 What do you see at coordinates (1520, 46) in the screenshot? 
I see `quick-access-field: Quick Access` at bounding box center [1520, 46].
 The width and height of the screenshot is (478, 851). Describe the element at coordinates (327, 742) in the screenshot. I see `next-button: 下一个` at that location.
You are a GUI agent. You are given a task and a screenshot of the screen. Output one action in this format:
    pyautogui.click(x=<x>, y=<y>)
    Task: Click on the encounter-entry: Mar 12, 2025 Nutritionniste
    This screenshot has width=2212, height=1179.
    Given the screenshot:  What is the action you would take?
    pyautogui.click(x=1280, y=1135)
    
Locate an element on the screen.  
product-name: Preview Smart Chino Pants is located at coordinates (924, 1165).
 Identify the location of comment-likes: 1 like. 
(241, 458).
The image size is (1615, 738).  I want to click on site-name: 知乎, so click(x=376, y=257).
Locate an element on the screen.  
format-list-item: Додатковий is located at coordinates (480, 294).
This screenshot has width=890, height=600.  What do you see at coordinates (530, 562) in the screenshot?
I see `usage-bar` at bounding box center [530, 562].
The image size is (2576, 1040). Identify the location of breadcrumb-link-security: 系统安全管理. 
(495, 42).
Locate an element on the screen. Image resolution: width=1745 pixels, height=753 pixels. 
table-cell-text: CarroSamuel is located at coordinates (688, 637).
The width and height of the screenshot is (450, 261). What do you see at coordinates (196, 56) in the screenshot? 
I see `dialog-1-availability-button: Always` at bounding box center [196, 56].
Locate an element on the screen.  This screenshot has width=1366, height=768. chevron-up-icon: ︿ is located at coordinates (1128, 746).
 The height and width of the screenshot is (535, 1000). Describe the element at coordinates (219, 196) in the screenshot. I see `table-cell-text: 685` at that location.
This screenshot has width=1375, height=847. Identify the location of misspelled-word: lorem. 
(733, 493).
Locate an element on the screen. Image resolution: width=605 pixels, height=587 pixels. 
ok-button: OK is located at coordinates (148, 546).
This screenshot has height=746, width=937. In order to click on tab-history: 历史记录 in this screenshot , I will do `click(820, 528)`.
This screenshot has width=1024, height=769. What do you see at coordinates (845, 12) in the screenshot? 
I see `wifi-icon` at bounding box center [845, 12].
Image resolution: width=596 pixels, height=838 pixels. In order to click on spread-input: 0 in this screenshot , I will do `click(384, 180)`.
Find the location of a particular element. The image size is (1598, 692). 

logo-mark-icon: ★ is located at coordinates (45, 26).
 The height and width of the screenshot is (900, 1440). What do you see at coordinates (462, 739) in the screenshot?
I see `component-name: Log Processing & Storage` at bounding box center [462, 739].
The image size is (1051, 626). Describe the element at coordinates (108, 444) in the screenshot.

========

Required work: Copy the records above word for word, starting from their first line and ending with the line that contains "The image size is (1615, 738).".

Answer to the exercise:
 What do you see at coordinates (1520, 46) in the screenshot? 
I see `quick-access-field: Quick Access` at bounding box center [1520, 46].
 The width and height of the screenshot is (478, 851). Describe the element at coordinates (327, 742) in the screenshot. I see `next-button: 下一个` at that location.
You are a GUI agent. You are given a task and a screenshot of the screen. Output one action in this format:
    pyautogui.click(x=<x>, y=<y>)
    Task: Click on the encounter-entry: Mar 12, 2025 Nutritionniste
    This screenshot has width=2212, height=1179.
    Given the screenshot:  What is the action you would take?
    pyautogui.click(x=1280, y=1135)
    
Locate an element on the screen.  
product-name: Preview Smart Chino Pants is located at coordinates (924, 1165).
 Identify the location of comment-likes: 1 like. 
(241, 458).
The image size is (1615, 738).  I want to click on site-name: 知乎, so click(x=376, y=257).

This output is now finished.